New Arrival: Our Lady of the Inferno


Some of you who are reading this may remember the ‘80s, or at least saw a few movies that visited this decade, one known particularly for excess. The clothes had shoulder pads, the hair stretched to the heavens thanks to innovations like Aqua Net, and, in the words of Wall Street’s Donald Trump template Gordon Gecko, greed was good. People were wanting what the decade promised. Many also wanted something different from their horror. This was reflected in the horror subgenre splatterpunk. Splatterpunk, and its writers, was also never afraid to go big. Creaking doors, buttoned-down spirits, and quietly disturbing scares, said splatterpunk writers, weren’t going to cut it in this decade. These stories didn’t shy away from the violence or the viscera. Stories were a loud as a heavy metal guitar riff and as gory as a slaughterhouse floor before the cleanup crew.  Critics of the genre say that splatterpunk was loud but also dumb, sacrificing character for cruelty. Luckily, Preston Fassel, in his ‘80s nostalgia trip of a novel Our Lady of the Inferno, creates a love letter to the 80’s, of its culture and its horror, while telling a solid character-driven story.

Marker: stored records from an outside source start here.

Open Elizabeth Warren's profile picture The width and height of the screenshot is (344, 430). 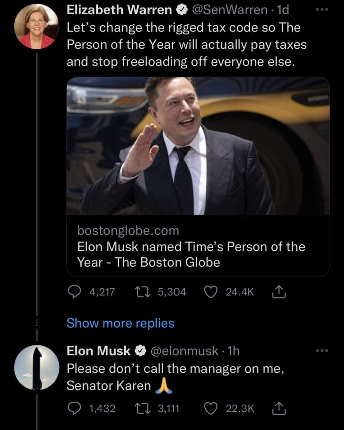[36, 27]
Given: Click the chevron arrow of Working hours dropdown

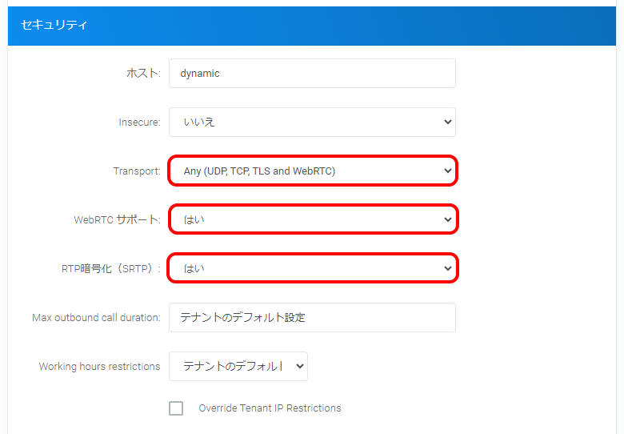Looking at the screenshot, I should [x=300, y=366].
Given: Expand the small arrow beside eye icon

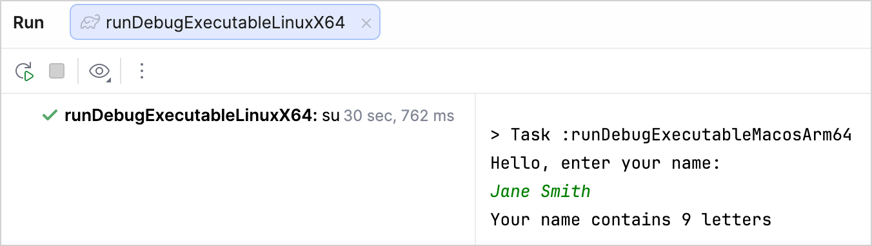Looking at the screenshot, I should pos(109,80).
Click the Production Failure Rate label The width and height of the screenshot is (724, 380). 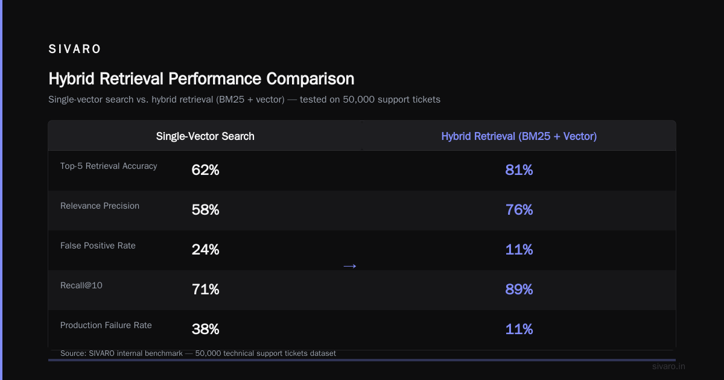coord(106,325)
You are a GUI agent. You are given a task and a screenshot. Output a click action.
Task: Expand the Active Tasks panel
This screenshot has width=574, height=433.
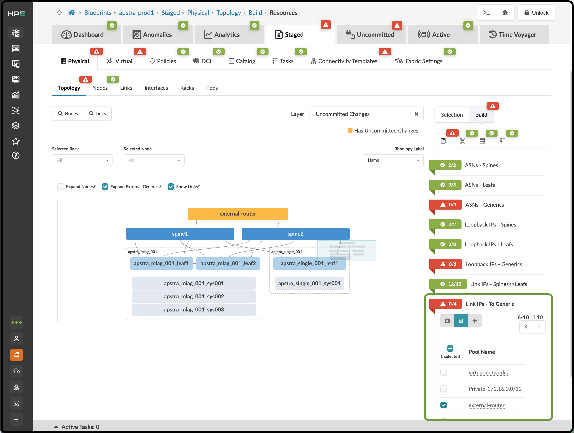[77, 427]
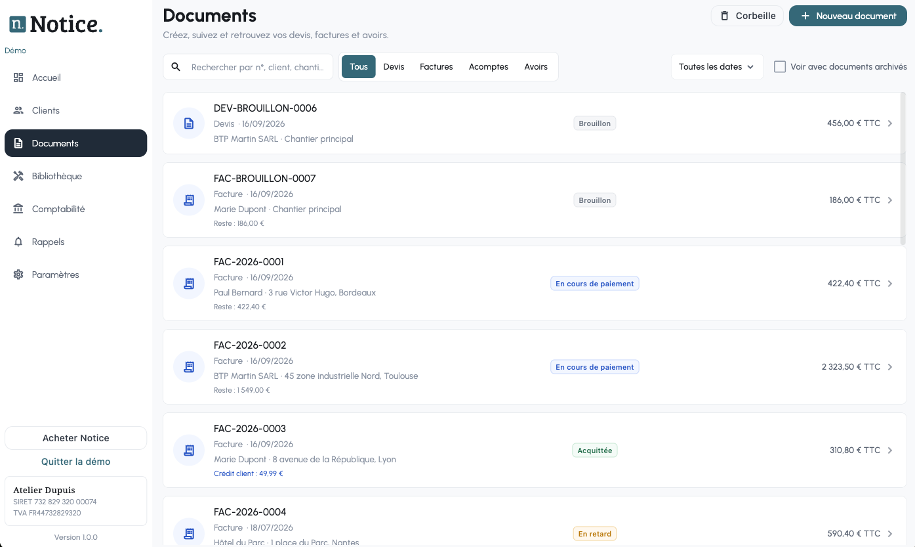Switch to the Factures tab
Image resolution: width=915 pixels, height=547 pixels.
click(436, 67)
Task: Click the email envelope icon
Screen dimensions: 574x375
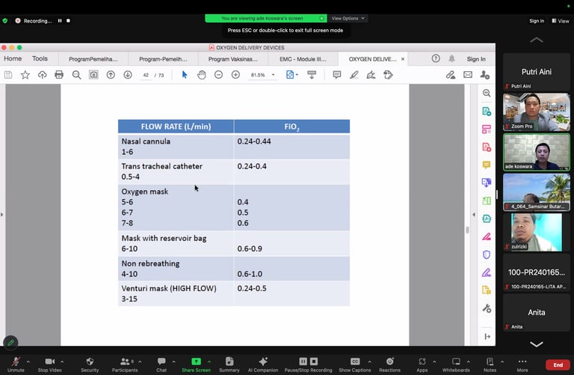Action: (468, 75)
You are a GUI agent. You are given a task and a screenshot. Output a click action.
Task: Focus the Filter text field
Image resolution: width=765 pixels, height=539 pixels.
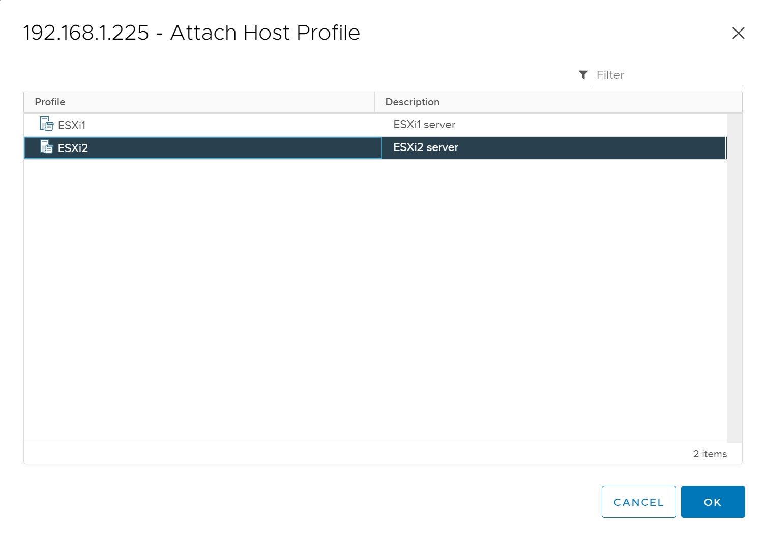pos(666,75)
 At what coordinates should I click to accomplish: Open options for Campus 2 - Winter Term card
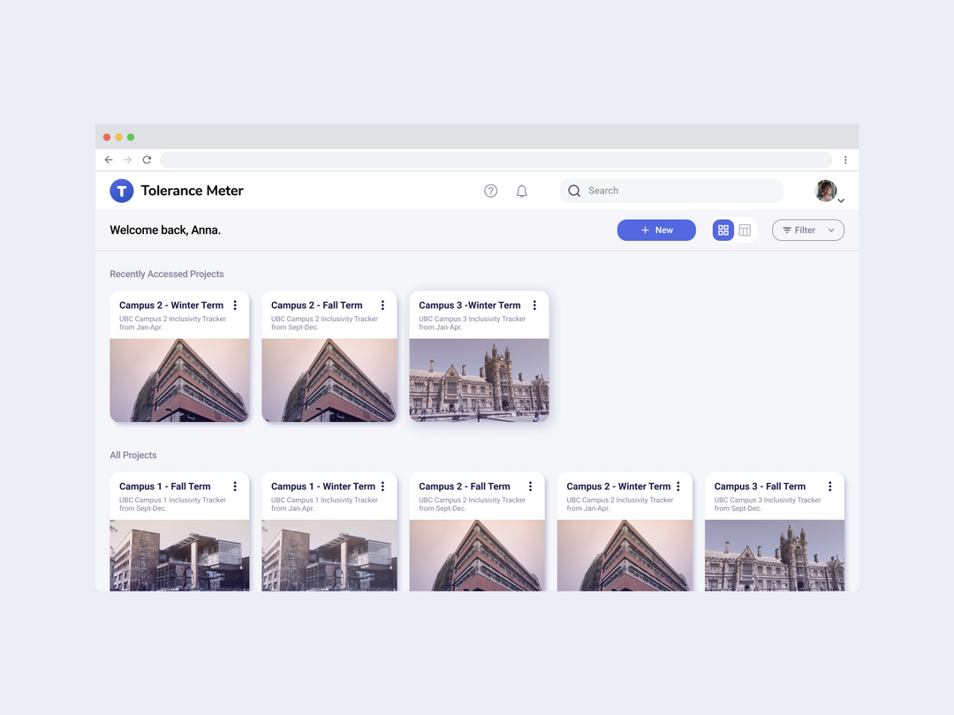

The plot of this book is enough for make Joe Lansdale, he of mummy-fighting retirement home residents, do a double take. Ginny Kurva is the archetypal hooker-with-a-heart-of-gold, but also one who can kick your teeth in. What she can’t take down with her karate skills are her various demons, including her growing dependence on alcohol. Ginny attempting to overcome these demons, even as she plays a parental figure to her sister and the fellow working girls she protects, is just one narrative thread in this book. The other belongs to Nicolette Aster, a waste plant supervisor whose power suits and reserved, efficient demeanor has made her a well-trusted employee but hides a madness she sates by capturing victims on the street then hunt them down in the landfill she supervises, her own personal labyrinth. Fassel makes clear who the hero and villain are in this novel. Ginny has a lot of great asides where she comes off as both capable and compassionate, from tender moments with her paraplegic sister, to trying to teach her working girls German and getting them to enjoy book club. Nicolette begins the book as a well-respected employee who is straining to contain her homicidal impulses to the point until her succumbing to it is pretty much a given. It takes a bit to finally get these two women together and have their fight to the death, but the reader does get a chance to know both very well before their paths finally intersect. Not shying away from blood in many of the book’s scenes, Fassel really shows off his affinity for epic brutality in the final battle, enough so that the final scene pays homage to splatterpunk’s blood-soaked roots.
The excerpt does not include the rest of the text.